Created attachment 47427 [details] Test-case that reproduces the bug with gcc 7.4 and -Os We've seen a miscompilation of Firefox in GCC 7.4 when compiled with -Os, when we pass an `enum class : uint8_t` to an extern function. See https://bugzilla.mozilla.org/show_bug.cgi?id=1600735 for all the details. It seems fixed in GCC 8. Bisection by redi (thanks!) points to https://gcc.gnu.org/PR82260 as the culprit for the fix, which seems just a missed optimization opportunity (thus me filing this bug). The basic setup is just calling an extern function with an `enum class : uint8_t` argument, and having that extern function compiled by LLVM (in this case, by the Rust compiler). LLVM seems to rely on the caller zero-extending the enum to 32 bits. Per bug 46942 it seems gcc also does something like this usually (and it does happen to be the case for non -Os builds). In the bad case, GCC uses a single `mov sil,bl` to set up the argument, which means garbage on the rest of the register remains that LLVM assumes to be zeroed. It seems either GCC should probably always zero-extend when calling an extern function, or LLVM should never rely on this zero-extension... I don't know what the relevant ABI specifications say, but I'm happy to file an LLVM bug if this is deemed not to be a GCC bug per se.

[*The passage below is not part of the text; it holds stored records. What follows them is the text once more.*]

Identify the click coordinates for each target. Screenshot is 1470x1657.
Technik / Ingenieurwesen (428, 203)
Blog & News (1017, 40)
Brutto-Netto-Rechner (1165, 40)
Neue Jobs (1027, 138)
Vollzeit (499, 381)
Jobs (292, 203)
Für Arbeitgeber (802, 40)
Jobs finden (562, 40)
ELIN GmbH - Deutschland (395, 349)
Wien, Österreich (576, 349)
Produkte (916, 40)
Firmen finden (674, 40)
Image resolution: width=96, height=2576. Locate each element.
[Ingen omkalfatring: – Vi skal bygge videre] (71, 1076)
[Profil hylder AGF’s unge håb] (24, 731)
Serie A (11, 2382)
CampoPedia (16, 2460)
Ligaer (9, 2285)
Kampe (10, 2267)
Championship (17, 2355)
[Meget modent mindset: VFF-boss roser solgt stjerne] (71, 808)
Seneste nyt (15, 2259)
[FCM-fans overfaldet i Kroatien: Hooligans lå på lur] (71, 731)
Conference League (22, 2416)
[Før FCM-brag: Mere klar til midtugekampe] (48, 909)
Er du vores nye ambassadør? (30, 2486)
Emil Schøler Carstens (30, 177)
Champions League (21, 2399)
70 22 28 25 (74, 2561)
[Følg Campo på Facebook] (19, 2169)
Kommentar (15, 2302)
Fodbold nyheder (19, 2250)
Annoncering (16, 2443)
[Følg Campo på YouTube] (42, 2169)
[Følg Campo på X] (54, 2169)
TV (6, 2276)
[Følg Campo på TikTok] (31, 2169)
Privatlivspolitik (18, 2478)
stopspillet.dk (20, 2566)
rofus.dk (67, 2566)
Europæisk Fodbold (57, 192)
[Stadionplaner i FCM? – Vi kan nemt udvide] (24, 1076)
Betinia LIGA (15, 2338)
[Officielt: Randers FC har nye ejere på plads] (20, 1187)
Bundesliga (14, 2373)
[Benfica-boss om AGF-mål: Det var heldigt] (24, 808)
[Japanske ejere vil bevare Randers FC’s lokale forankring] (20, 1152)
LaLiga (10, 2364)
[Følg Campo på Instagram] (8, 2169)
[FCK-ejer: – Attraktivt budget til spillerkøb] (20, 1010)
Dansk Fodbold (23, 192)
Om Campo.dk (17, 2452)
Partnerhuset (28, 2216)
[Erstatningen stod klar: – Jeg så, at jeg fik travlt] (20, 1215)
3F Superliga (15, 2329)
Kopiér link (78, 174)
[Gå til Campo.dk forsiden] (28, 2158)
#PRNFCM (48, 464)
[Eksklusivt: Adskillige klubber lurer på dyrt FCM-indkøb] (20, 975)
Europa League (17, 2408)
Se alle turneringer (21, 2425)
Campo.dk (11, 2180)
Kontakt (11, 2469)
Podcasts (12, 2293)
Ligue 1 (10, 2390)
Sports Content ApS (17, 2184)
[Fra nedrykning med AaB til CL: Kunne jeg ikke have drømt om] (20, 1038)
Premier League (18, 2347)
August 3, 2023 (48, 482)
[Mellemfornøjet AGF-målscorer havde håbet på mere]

CC jakub who fixed it (or just made it latent) with r253050
I believe it is a LLVM bug. At least, reading https://github.com/hjl-tools/x86-psABI/wiki/x86-64-psABI-1.0.pdf, I can't find in the Parameter Passing section anything that would say that arguments smaller than 64-bit are passed sign or zero extended to 64-bit like some other psABIs require. The only related thing is "When a value of type _Bool is returned or passed in a register or on the stack, bit 0 contains the truth value and bits 1 to 7 shall be zero." with a footnote: "Other bits are left unspecified, hence the consumer side of those values can rely on it being 0 or 1 when truncated to 8 bit." which says that _Bool has only significant low 8 bits and the rest is unspecified.
If my reading of https://godbolt.org/z/BNHxEY is correct (sorry, still a bit of a noob with disassembly), it looks like GCC does correctly load only the low byte in the equivalent implementation of the Rust function, but clang does assume zero-extension to 32 bit... :/
I filed https://bugs.llvm.org/show_bug.cgi?id=44228 to get some input from LLVM folks.
Yes, we (intentionally) haven't required any extensions to happen for arguments or return values smaller than 64bit (e.g. we haven't even specified that arguments <= 32bit would be zero-extended in the high bits, as would have been natural with the instruction set). If LLVM relies on that it would be a bug.
Note that for most types one ends up with zero or sign extension already due to C/C++ promotion rules, though in the ABI still can't use that as guarantee, but C++ typed enums aren't promoted.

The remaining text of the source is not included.